(Records for this exercise)
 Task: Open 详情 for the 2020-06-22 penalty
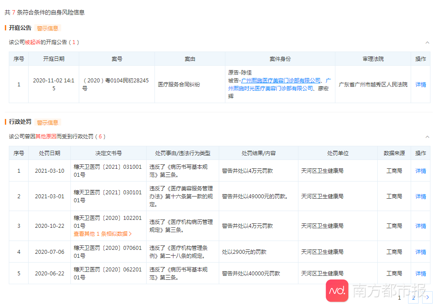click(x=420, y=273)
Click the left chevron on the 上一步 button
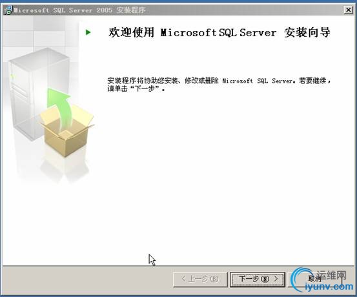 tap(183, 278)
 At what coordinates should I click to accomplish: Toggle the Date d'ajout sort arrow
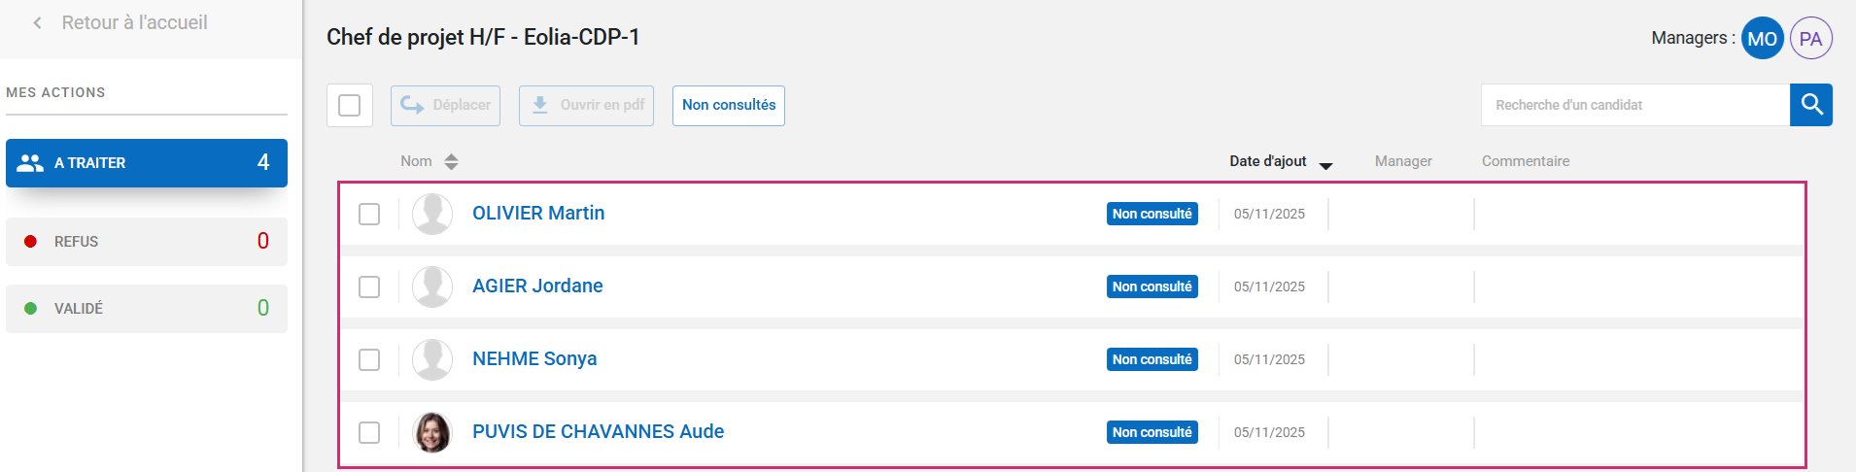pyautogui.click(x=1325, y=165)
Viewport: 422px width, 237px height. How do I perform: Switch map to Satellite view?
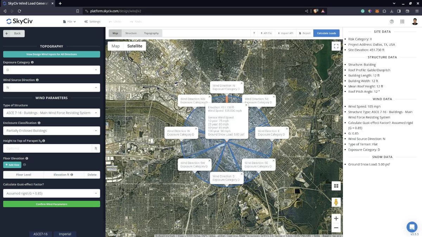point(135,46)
(End Records for this exercise)
(Records for this exercise)
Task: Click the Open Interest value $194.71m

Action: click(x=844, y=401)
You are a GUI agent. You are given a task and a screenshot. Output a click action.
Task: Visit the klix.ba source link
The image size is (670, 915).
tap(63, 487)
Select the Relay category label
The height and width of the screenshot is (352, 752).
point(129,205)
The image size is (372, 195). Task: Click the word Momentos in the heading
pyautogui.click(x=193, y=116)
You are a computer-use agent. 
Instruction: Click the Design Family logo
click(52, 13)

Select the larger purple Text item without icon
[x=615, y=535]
(End Records for this exercise)
(Records for this exercise)
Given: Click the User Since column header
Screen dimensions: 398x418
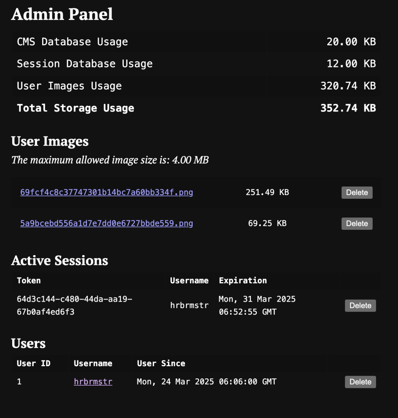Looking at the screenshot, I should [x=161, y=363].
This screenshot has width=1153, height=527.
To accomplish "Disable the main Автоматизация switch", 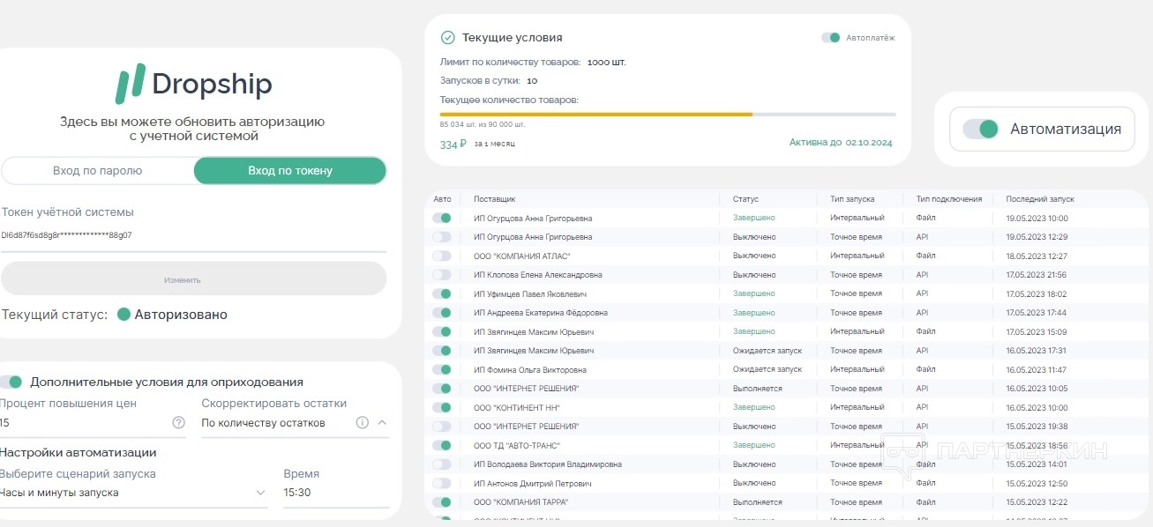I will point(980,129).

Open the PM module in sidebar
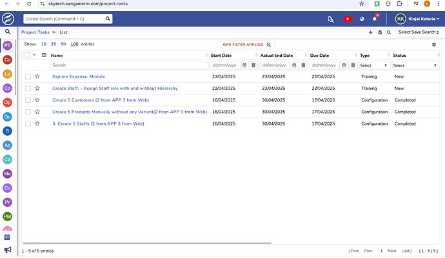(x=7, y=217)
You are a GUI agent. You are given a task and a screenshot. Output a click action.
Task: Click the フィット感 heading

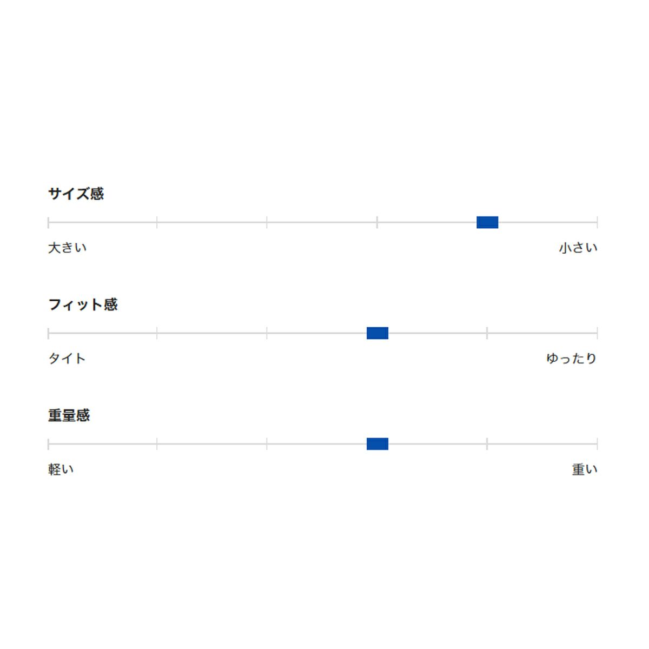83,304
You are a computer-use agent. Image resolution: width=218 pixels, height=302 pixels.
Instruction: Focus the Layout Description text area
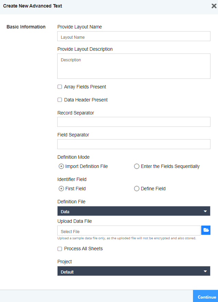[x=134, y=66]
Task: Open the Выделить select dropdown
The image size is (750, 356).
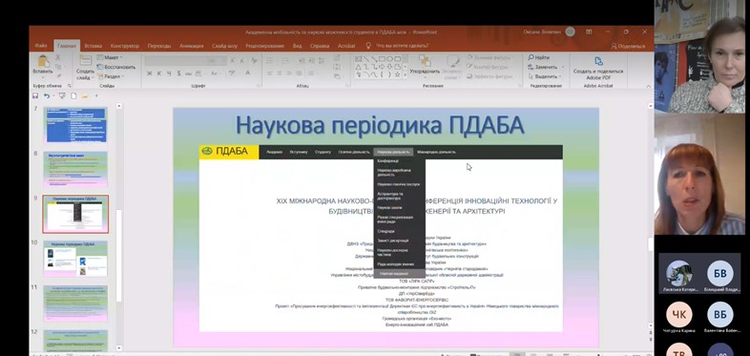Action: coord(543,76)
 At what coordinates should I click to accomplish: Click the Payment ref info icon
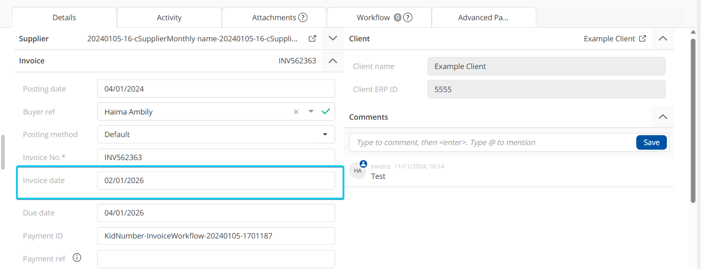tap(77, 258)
(End Records for this exercise)
Show each line in the entries that holds the string "agent".

You are a GUI agent. You are given a task and a screenshot. Output a click action.
You are a computer-use agent. 
You are a GUI agent. You are given a task and a screenshot. Output a click action.
You are a computer-use agent. Image resolution: width=218 pixels, height=302 pixels.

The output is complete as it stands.